When a blackened skeleton is unearthed on a building site in the City of London, no one can have the slightest idea of its extraordinary link to a plot to assassinate the Queen of Englandover 500 years ago.
But there is one very conspicuous clue. On the index finger of the body's right hand is a gold ring topped with a brilliant, round emerald.
DCI Jack Pendragon has just transferred from Oxford to Brick Lane Police Station - in part to escape his own past. Immediately, he finds himself investigating three particularly gruesome murders. And he will need all the experience he has acquired from two decades on the force to track down a killer for whom an eerie obsession has become total madness. A killer who draws his murderous inspiration from a Renaissance family whose power and cruelty remain a living legend.
Source: Publisher's Blurb
In all his years on the force, Detective Chief Inspector Pendragon had never seen a corpse like this one. After the initial horror, he recognised the reference to the surrealist painter, Magritte. But that made the crime even more sickening - accomplished, as it had been, with a sickening ferocity which placed it in another league from common or garden homicide.

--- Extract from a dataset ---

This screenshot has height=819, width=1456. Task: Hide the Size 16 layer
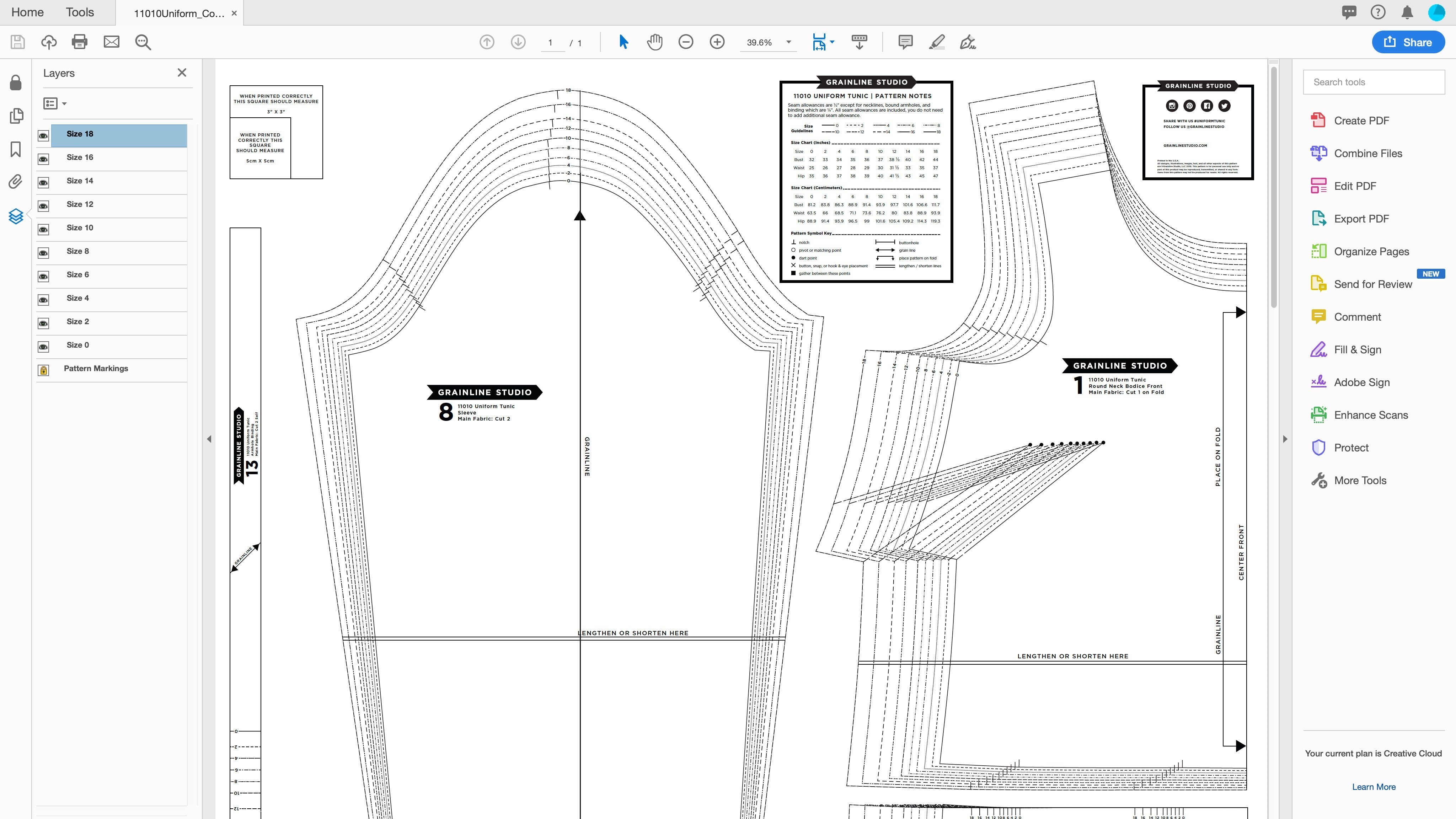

In the Whitechapel area of London in the 1880s, a person, who remains unidentified to this day, committed a series of sadistic murders of local prostitutes, which involved elaborate mutilation of the victims' bodies.
Although the contemporary crimes are not directed exclusively at female targets, there is grotesque similarity in the mindset of the two perpetrators - divided, as they are, by more than a century. But Pendragon is determined that his pathologically brilliant killer will not escape detection.